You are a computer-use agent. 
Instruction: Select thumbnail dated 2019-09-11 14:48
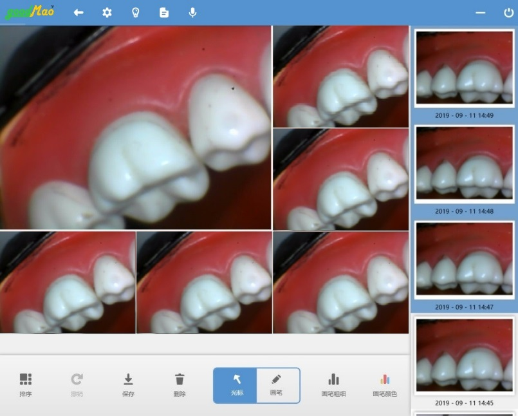click(463, 164)
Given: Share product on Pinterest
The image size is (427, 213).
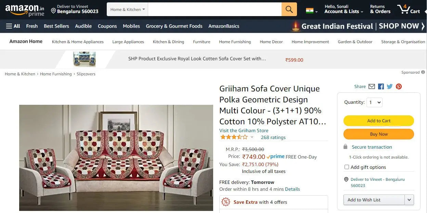Looking at the screenshot, I should (399, 87).
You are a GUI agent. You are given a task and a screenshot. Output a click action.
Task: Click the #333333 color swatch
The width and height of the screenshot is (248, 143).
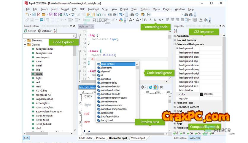pos(202,94)
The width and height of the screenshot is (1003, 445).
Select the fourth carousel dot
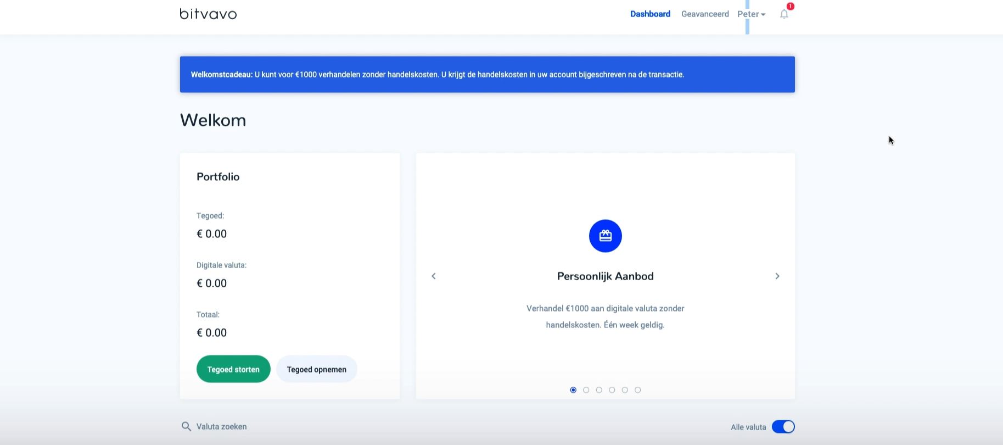click(x=612, y=390)
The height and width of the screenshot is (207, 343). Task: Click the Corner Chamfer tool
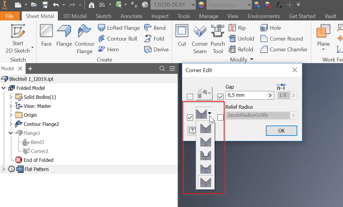283,49
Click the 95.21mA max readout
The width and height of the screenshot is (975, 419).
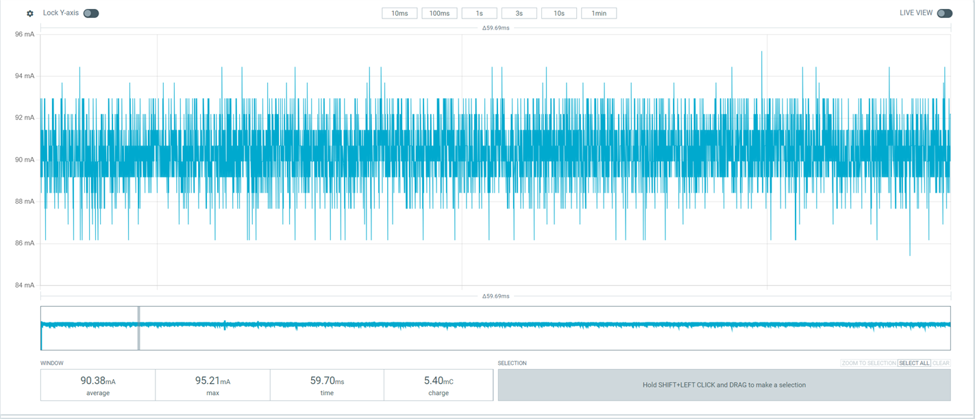[x=212, y=381]
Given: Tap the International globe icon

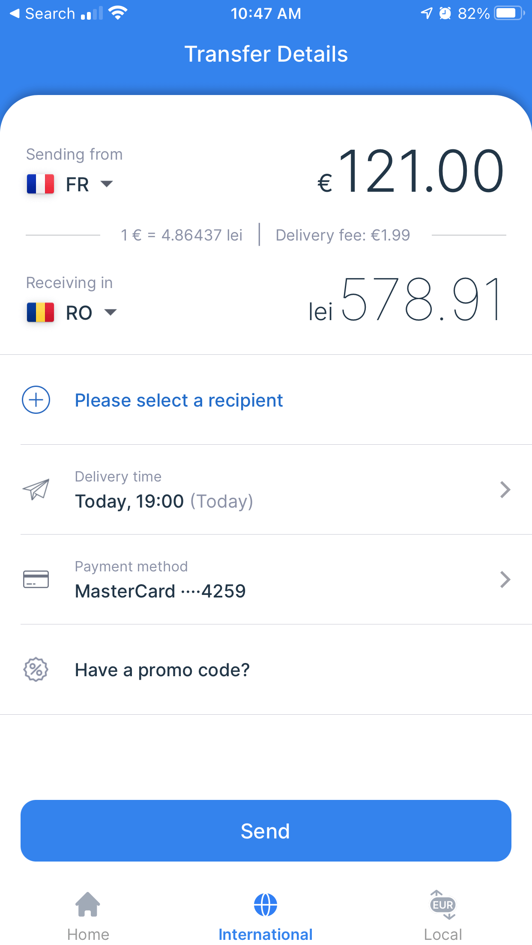Looking at the screenshot, I should pos(266,905).
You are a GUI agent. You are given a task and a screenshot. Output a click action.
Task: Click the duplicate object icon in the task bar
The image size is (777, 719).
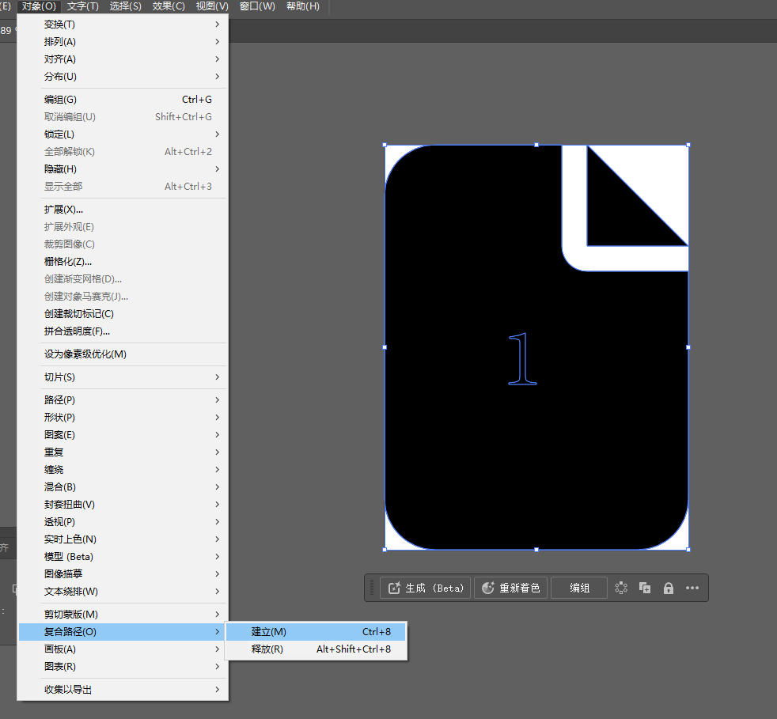(x=645, y=588)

---+---

*Activity*
Exactly reproduce the lines above, starting at the one that contains "Task: Click the #333333 color swatch" and ending at the one that contains "Click the 95.21mA max readout", both inclusive; leave the pictures out and add no other lines.

*Written solution*
Task: Click the #333333 color swatch
The width and height of the screenshot is (248, 143).
pos(202,94)
The width and height of the screenshot is (1003, 445).
Select the fourth carousel dot
click(x=612, y=390)
The height and width of the screenshot is (207, 343). Task: Click the Corner Chamfer tool
283,49
Click the 95.21mA max readout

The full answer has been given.